═════ Отрывок текста ═════

II. На одном, или, реже, двух крохотных окошечках землянки, каковые оконца были проделаны только в южной стене жилища для экономии тепла, изнутри красовались две боковых и одна верхняя занавесочки, украшенные самодельным крупно-кружевным узором. Довольно широкий подоконник этого оконца — толстая стена была из самана, то есть из земляно-соломенных блоков — непременно умещал глиняный горшок с геранью, красное соцветие которой, упёршись плашмя в стекло меж двух накрахмаленных и изрядно подсиненных сказанных занавесочек, видно было с улицы издалека, свидетельствуя об аккуратности и прочих наидостойнейших качествах хозяйки, что делалось специально, хотя и герани, и занавески резко убавляли освещённость жилища со сказанными крохотными окошечками. Отапливались землянки кирпичными печами с плитою, тоже побелёнными и ухоженными; но русские печи, о коих речь будет впереди, в землянках не устраивались из-за их большой величины как по ширине, так и по высоте; здесь ставилась простая печка с плитою о двух конфорках и сложенным из кирпича же обогревателем, ходы коего, в отличие от вышесказанного корейского кана, шли вертикально. Этот обогреватель делил длинное помещение землянки на два отдела — первый от входа, кухонно-хозяйственный, и основной, жилой, парадный, где стояла кровать, аккуратно заправленная, с широкой кружевной полосой так называемого подзора, закрывающего подкоечное пространство, и с несколькими подушками, лежащими друг на друге сужающейся пирамидой; передняя сторона наволочек для красоты была тоже кружевной; кружева эти и прочее рукоделие должны были быть сработанными лишь хозяйкою, но не покупными, иначе хозяйку ждала весьма дурная слава. В первой, кухонной части землянки, стояли бочки с соленьями, грибными и капустными, где поверх самого продукта лежал деревянный диск, придавленный большим тяжёлым, явно нездешним, камнем; повыше висели сухие берёзовые веники для банных нужд, а также для обметания зимою валенок перед входом в жилище. Я забыл упомянуть, что вход этот был очень низким, приходилось сильно нагибаться, и на три-четыре земляных же ступени, тоже устланных половиком, спуститься вниз, в жилище. Человеку нормального роста можно было двигаться вдоль землянки свободно, не нагибаясь, зато у боковых стен, под спускающимися вниз стропилами из жердей, ему приходилось вести себя осторожно, чтобы не удариться головой за одну из этих деталей потолка-крыши, хотя всё это было обмазано глиной и аккуратно забелено.

═════

Кратко о задаче: Продолжите отрывок об устройстве землянки, начав сразу после его последнего предложения.

═════ Строки данных ═════

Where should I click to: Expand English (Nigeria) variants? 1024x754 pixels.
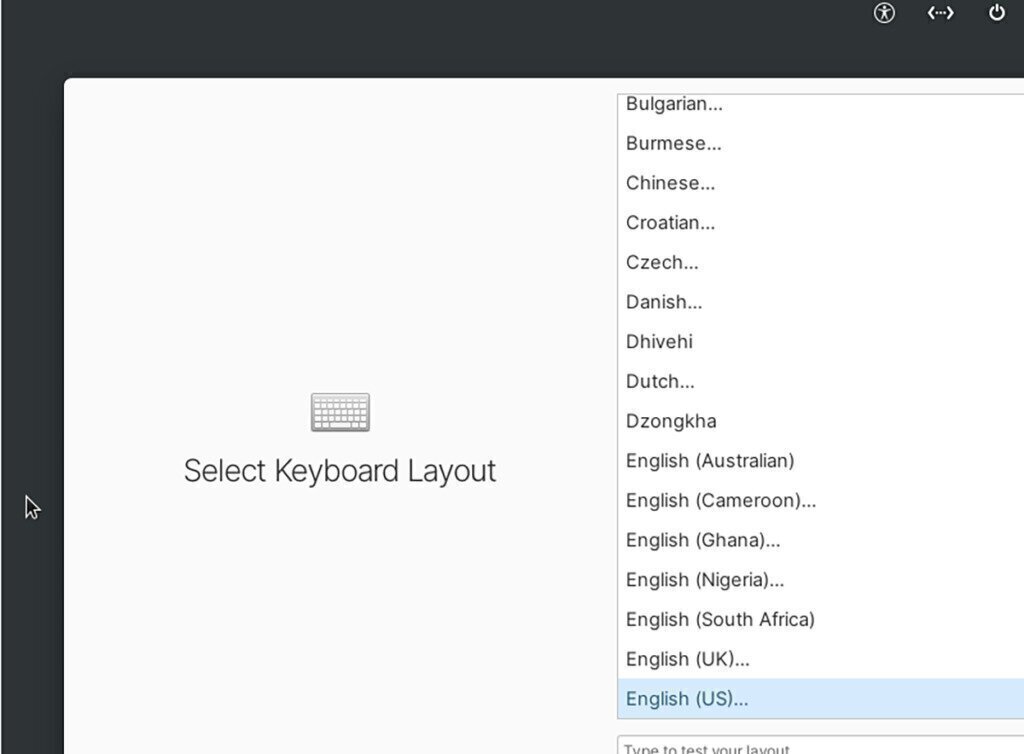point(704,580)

═════
═════ Строки данных ═════

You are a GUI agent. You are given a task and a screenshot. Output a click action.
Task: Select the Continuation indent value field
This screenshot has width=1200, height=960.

═════

Результат ниже:
III. От всего этого хозяйского скарба, от самих стен, пола, крыши, дровяной печи в землянках стоял особый, неповторимый дух, который я сейчас не назвал бы неприятным и который отличил бы от тысячи других запахов. А вот для долговременного хранения продуктов во дворе неподалеку был вырыт погреб, примерно такой же конструкции как землянка, но в миниатюре, и уходящий наклонно вглубь земли ступенек на шесть и более; он был укрыт сверху толстым дерновым холмом; спереди была маленькая плотно утеплённая дверка. Там зимой хранился запас картофеля, капусты, моркови, свёклы, а если кто держал пчёл — то и ульев с таковыми. Так называемая стайка для скотины не углублялась в землю; она была построена из жердей и глины, с земляною или глиняной кровлей; удивительным источником тепла тут была сама корова, занимавшая своим объёмом большую часть этой тесной стайки; рядом с коровой могла обитать скотина помельче: свинья или куры. Огород был обнесён загородкою из жердей, углублённых в землю, к которым были прикреплены горизонтальные жерди в два ряда с таким расчётом, чтобы в огород не вошла бы чужая корова, а снизу не подлез бы телёнок или овца; такая ограда называлась заплотом. Более рачительные и трудолюбивые хозяева обносили огород, или ту часть двора, где содержалась мелкая живность вроде птицы, плетнём: жерди, вкопанные в землю более часто, чем в заплотах, были тщательно и плотно оплетены ивовыми прутьями, если смотреть сверху, то в виде двух взаимно перекрещивающихся синусоид, огибавших с обеих сторон стойки; эти довольно красивые плотные ограды красно-коричневого цвета были в тех краях обычными, благо материала для них — ивы-тальника, или, по-здешнему, талы, было тогда в окрестностях сколько угодно. Недостаток сказанных вроде бы добротных заборов заключался в их же плотности: сильный ветер мог наклонить и даже повалить такой плетень, особенно если осенью тут почва раскисала или подгнили несущие столбики.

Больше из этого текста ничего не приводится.